Data extracted from a collection
'''

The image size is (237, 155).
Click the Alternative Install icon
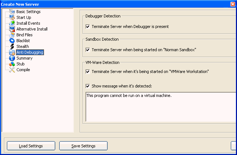point(12,29)
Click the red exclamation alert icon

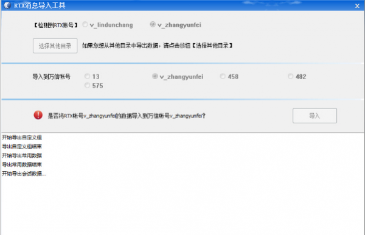tap(38, 115)
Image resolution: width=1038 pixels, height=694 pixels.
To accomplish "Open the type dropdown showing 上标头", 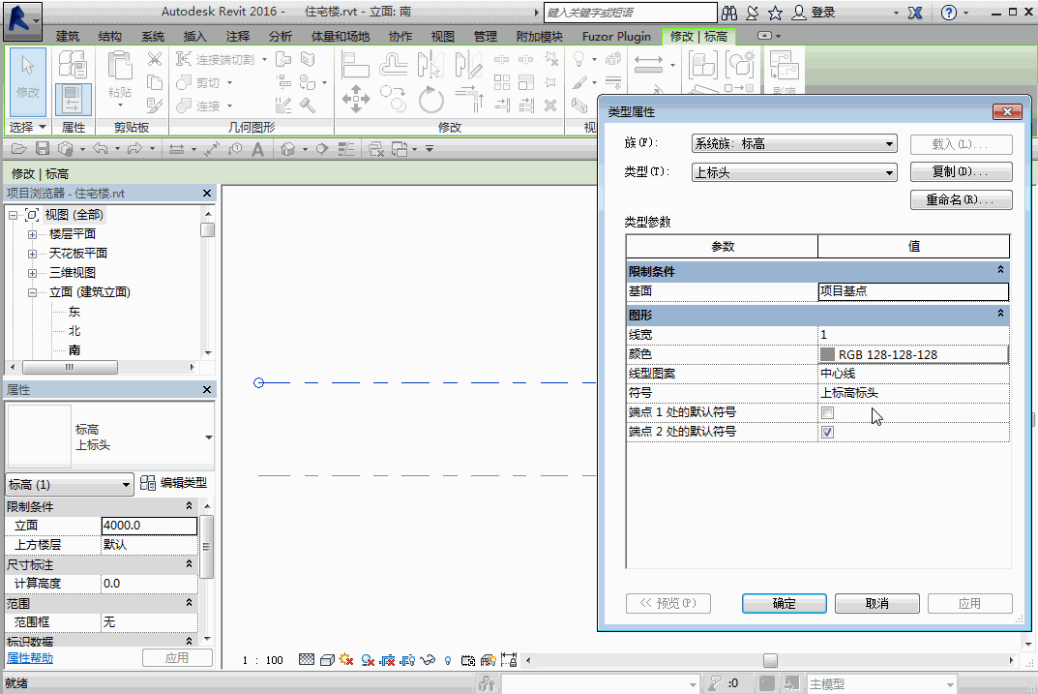I will point(794,172).
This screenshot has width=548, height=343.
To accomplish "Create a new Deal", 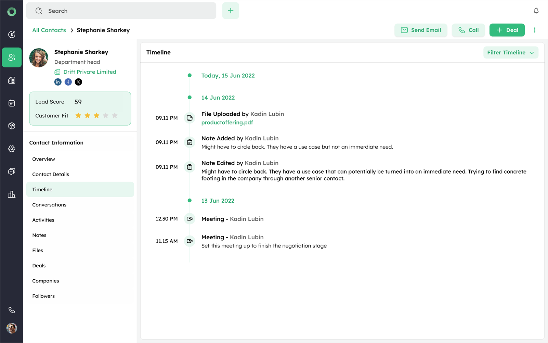I will (x=507, y=30).
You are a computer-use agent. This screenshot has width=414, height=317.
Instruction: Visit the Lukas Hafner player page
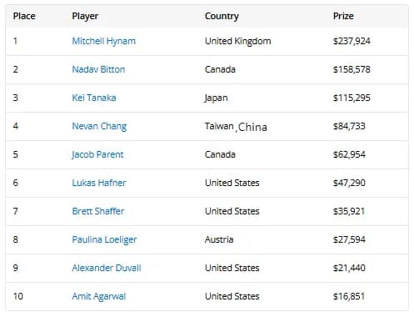click(99, 183)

'''

Task:
Which lines in the data above hold the word "This"? Return each of them.

Finished exercise:
This screenshot has width=548, height=343.
You are a computer-use agent. This screenshot has width=414, height=317.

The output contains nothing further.